= Symphony in G minor (Moeran) =

The Symphony in G minor was the only completed symphony written by Ernest John Moeran in 1934–37. The symphony takes about 45 minutes to play.

== Background ==
In 1926, the conductor of the Hallé Orchestra, Sir Hamilton Harty, commissioned a symphony from Moeran. He had already been working on a symphony since 1924, and the premiere performance of the new work was announced for 4 March 1926. However, when it was almost finished, he decided he was not satisfied with its structure and withdrew it. Over the next eight years he worked on his revision of the piece, but in 1934 he abandoned his sketches and started again. He reused some earlier material, but the work was substantially new. The symphony was finished on 24 January 1937, and dedicated to Harty. Harty initially refused the dedication after he was overlooked as the conductor for the first performance (by now he was ill and had left the Hallé Orchestra).

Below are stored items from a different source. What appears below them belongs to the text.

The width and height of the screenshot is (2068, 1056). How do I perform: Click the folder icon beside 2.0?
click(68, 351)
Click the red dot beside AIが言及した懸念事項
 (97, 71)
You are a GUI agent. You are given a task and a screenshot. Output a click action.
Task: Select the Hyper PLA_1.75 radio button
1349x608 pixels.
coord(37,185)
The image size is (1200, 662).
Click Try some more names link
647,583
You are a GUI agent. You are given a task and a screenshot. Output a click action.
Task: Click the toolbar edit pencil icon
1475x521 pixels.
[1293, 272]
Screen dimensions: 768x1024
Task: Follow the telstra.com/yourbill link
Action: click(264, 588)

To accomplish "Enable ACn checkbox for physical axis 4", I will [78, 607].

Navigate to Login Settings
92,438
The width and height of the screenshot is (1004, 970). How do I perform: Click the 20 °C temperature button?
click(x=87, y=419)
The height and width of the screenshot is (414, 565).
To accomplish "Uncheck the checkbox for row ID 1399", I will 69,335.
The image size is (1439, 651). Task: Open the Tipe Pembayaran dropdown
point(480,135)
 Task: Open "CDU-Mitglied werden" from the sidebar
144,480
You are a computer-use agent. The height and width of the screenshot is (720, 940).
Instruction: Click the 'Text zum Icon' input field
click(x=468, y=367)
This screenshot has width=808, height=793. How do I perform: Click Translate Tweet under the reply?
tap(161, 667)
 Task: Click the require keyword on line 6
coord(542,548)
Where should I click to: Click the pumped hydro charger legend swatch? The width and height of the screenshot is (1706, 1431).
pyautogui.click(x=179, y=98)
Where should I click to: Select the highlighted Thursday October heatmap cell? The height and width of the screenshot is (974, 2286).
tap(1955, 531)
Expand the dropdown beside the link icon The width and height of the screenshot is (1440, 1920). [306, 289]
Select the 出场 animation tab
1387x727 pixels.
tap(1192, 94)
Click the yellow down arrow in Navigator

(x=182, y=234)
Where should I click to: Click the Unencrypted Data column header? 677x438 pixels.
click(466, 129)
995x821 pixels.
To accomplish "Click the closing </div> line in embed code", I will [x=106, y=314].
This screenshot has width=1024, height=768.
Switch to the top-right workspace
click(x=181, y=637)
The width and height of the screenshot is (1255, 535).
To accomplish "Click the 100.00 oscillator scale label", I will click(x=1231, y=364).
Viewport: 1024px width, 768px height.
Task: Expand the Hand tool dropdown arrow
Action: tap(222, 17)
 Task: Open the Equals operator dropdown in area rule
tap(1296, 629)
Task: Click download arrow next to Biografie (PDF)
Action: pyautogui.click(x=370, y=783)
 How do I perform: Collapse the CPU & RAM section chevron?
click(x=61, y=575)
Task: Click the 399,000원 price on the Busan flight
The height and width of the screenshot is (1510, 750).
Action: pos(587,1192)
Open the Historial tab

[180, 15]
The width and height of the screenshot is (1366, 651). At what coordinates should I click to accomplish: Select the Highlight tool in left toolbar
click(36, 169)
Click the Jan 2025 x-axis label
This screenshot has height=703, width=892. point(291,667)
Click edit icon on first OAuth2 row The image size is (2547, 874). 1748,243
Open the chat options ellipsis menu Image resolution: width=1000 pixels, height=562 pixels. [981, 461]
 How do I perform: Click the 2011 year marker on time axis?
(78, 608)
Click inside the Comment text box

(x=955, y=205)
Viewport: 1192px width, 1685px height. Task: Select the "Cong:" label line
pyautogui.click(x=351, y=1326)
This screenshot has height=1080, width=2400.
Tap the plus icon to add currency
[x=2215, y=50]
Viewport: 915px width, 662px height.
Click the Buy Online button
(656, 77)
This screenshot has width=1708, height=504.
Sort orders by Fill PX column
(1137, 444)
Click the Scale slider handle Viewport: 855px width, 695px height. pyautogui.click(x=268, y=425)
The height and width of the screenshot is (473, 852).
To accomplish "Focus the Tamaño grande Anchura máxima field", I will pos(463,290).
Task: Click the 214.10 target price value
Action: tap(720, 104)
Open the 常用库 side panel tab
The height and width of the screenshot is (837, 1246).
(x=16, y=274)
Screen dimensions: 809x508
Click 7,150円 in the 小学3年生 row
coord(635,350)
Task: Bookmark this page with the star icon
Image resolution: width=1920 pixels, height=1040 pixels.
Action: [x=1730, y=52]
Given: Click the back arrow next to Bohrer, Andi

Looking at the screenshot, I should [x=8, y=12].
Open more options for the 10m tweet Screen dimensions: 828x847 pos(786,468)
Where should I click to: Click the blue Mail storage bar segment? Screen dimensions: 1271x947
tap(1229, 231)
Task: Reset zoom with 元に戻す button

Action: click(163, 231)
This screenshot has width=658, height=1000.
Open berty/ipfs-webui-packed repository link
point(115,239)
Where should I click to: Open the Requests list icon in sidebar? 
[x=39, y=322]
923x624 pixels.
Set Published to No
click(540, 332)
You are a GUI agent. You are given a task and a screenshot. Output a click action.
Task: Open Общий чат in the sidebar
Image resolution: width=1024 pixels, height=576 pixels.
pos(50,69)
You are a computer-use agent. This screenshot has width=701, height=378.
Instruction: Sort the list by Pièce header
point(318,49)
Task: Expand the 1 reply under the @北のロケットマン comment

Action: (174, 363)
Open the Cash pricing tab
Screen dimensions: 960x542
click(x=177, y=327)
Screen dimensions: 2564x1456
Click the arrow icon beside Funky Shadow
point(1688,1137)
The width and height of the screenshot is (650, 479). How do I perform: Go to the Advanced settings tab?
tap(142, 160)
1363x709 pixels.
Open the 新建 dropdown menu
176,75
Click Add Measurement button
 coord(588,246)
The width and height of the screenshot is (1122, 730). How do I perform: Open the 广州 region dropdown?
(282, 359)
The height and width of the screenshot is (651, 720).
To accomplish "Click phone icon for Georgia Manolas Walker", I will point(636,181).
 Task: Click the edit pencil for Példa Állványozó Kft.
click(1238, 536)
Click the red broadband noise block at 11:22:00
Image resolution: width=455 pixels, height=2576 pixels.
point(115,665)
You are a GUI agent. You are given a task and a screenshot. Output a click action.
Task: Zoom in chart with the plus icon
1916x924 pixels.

Much of the work was written in County Kerry, Ireland, where Moeran spent most of this time, but the slow second movement was inspired by the sand dunes and marshes of East Norfolk, England, and may have its roots in Moeran's 1924 arrangement of a folk-song called The Shooting of His Dear (the 5th of his Six Songs from Norfolk).

The first performance was on 13 January 1938 in the Queen's Hall, played by the Royal Philharmonic Society, conducted by Leslie Heward, whom Moeran considered to be the work's finest interpreter. It was played at a Prom Concert on 11 August 1938, with the BBC Symphony Orchestra under Sir Henry Wood. (It did not receive its second performance at the Proms until 23 July 2009, under Vassily Sinaisky.)

Moeran completed no more full symphonies. His three-movement Sinfonietta appeared in 1944, and an orchestral Serenade in 1948. He was working on a second symphony (in E♭) at the time of his death in 1950. The manuscript of that work and various others were donated by his widow Peers Coetmore to the Victorian College of the Arts in Melbourne, Australia.

== Music ==
The symphony is scored for 2 flutes (II takes piccolo), 2 oboes, 2 clarinets, 2 bassoons, 4 horns, 3 trumpets, 3 trombones, tuba, timpani, percussion (triangle, tamtam, tenor drum, snare drum, bass drum, cymbals), harp, and strings.

The work is in four movements:

The symphony's first movement is a robust sonata form, with a questioning harmonic structure.

The work and its orchestration show the influence of other composers, including Bax, Delius, Warlock, van Dieren, and most particularly Sibelius. The Scherzo begins and ends with a solo oboe, as does the Scherzo of Sibelius's 4th Symphony; there are echoes of Tapiola. The influence of folk elements is also apparent: Eric Blom said it contains "a touch of dialect". There are also jazz-influenced rhythms.

== Reception ==
The work was originally subject to considerable criticism, on the grounds that it was too derivative (Wilfrid Mellers said it could not have been written before Vaughan Williams had shown how to write a symphony), undisciplined and showed the composer's inexperience of symphonic form. By 1942, however, it had become accepted. In that year, Novello & Co published the symphony, and the British Council undertook a promotion of British culture overseas. The music section of the project was a recording of significant recent compositions by British composers, and Moeran's Symphony in G minor was the first work to be recorded. It was recorded in November/December 1942, in Manchester, with the Hallé Orchestra under Leslie Heward. The composer was present for some of the sessions (he proved to be a distraction, and it was suggested he let the musicians get on with their job without his "assistance"). Heward was already seriously ill with tuberculosis, and died only five months later.

Other conductors to record Moeran's Symphony in G minor include Neville Dilkes (English Sinfonia, 1972), Sir Adrian Boult (New Philharmonia Orchestra, released 1975), Vernon Handley (Ulster Orchestra, 1987) and David Lloyd-Jones (Bournemouth Symphony Orchestra, 2001).